Regierungschefs als Schutzschilde

Der polnische Ministerpräsident Mateusz Morawiecki, sein Vize Jaroslaw Kaczynski und der slowenische Premier Janez Jansa werden bei ihrer Erwähnung in deutschen Medien normalerweise gern mit dem beliebten Adjektiv „umstritten“ versehen. Tschechiens Ministerpräsident Petr Fiala ist vielleicht noch nicht lange genug im Amt, um sich dieses Adjektiv verdient zu haben oder die Umstrittenheits-Messlatte seines Amtsvorgängers liegt einfach zu hoch. Aber um all dieses Umstrittene in der Amtsführung dieser Herren soll es hier nicht gehen, sondern darum, dass sie in dieser Woche all ihren europäischen Kollegen vorgeführt haben, wie man auch ohne allfällige Textbaustein-Bombardements klare politische Zeichen setzen kann.

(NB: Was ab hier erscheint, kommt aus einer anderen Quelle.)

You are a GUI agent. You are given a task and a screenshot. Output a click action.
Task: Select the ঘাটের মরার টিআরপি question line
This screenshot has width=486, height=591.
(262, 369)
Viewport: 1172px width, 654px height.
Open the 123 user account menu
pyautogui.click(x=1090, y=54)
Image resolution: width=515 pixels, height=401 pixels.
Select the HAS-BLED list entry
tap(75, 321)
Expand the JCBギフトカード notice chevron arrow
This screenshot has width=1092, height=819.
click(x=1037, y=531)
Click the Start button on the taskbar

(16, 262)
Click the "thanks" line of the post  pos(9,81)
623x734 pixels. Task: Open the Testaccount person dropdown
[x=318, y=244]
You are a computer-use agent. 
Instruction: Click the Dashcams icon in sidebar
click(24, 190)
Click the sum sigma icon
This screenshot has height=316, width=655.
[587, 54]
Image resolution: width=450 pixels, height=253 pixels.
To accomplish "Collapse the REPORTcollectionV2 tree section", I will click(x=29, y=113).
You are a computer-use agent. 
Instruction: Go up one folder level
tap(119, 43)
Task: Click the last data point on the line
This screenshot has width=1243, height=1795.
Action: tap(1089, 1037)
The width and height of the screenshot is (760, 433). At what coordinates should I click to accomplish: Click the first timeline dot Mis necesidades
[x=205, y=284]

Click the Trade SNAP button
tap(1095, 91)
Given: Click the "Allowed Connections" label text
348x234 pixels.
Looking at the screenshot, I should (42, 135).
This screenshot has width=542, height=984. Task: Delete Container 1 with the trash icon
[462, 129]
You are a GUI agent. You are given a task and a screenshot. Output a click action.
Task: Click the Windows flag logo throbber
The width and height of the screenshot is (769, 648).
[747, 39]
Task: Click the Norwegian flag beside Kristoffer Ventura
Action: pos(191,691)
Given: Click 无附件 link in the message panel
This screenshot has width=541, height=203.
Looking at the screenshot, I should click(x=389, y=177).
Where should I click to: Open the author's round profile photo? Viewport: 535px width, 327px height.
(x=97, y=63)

Es ist natürlich in der Tat für westliche Politiker kein einfaches Unterfangen, in Putins Krieg in der Ukraine auf der einen Seite eine klare Position zu beziehen, um den Kreml-Herrn in seiner Aggression zu stoppen, ohne eine Eskalation dieses Krieges zum Weltenbrand zu riskieren.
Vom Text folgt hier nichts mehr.